While the inaugural edition of the Qatar Grand Prix proved to be a night to remember for the likes of Lewis Hamilton and Fernando Alonso, the same cannot be said of McLaren driver Daniel Ricciardo. The Australian had a tough time under the lights at the Losail International Circuit as he finished outside the points at a lowly P12. The performance was nowhere near good enough considering Ricciardo’s standards, who was the race winner a number of weeks ago at the Italian Grand Prix at Monza. However, the Australian clarified that an issue with McLaren’s data forced him to save fuel from the first lap and prevented him from getting any real pace out of the car.
Ricciardo was already on the back foot heading into the race after an underwhelming qualifying session in which he, Ferrari’s Charles Leclerc, and Red Bull’s Sergio Perez all crashed out in Q2. While both of those drivers would leave Qatar with points, Ricciardo would only be able to climb from P14 to 12th by the checkered flag.
“In fuel saving, that’s where it got lost,” Ricciardo said. “We had a few things going on today. So already from Lap 1, I had some fuel warnings on the dash which you don’t get on Lap 1, so I ignored it, because I thought okay, it’s just an error in the dash.”
“But then quite early, I was told that you need to seriously start saving fuel. I saved quite a lot, like already what I thought was too much, and I was told it’s not enough, it’s not enough, to the point where we were… probably going two seconds a lap slower. And with that, tyres get cold, brakes get cold, so you lose even more ultimately,” the Australian added.
The former Renault and Red Bull driver also said that he had considered retiring the car at one point in the race, given how much he was struggling. “[The fuel saving] never seemed to be enough. So I was kind of thinking, what’s the point of staying out, because obviously there’s an error and maybe we just messed up but we’re just cruising,” he said.
“So we had to do that for the majority of the race. Then I was told no more fuel saving and pushed like crazy. I don’t know why I always laugh, I don’t mean to laugh. It was painful and it’s just obviously something that’s gone wrong in the data or the calculations today and we were getting the wrong information.
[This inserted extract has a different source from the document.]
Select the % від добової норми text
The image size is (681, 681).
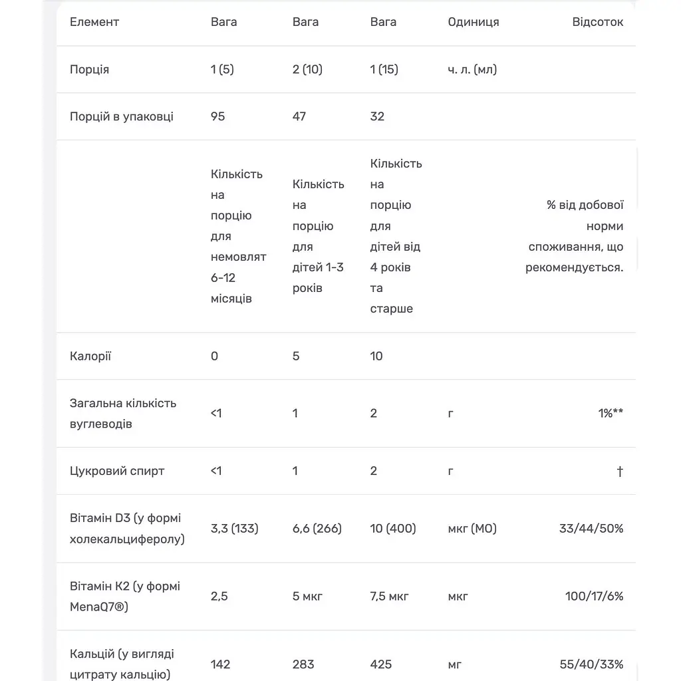[x=585, y=215]
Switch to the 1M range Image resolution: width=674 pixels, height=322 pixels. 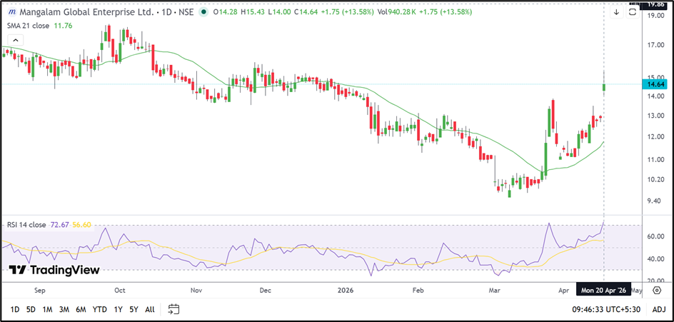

So that’s what we need to look into, because our race was dictated by the numbers we were receiving and clearly those numbers were wrong,” Ricciardo added.
The Qatar Grand Prix concluded F1’s final triple header of the season, a triple header in which Ricciardo finished no higher than P12 in either Mexico or Qatar, and retired from the Sao Paulo Grand Prix. The Australian admitted that the three races had been “unpleasant,” as he focused on the upcoming Saudi Arabian Grand Prix on December 5.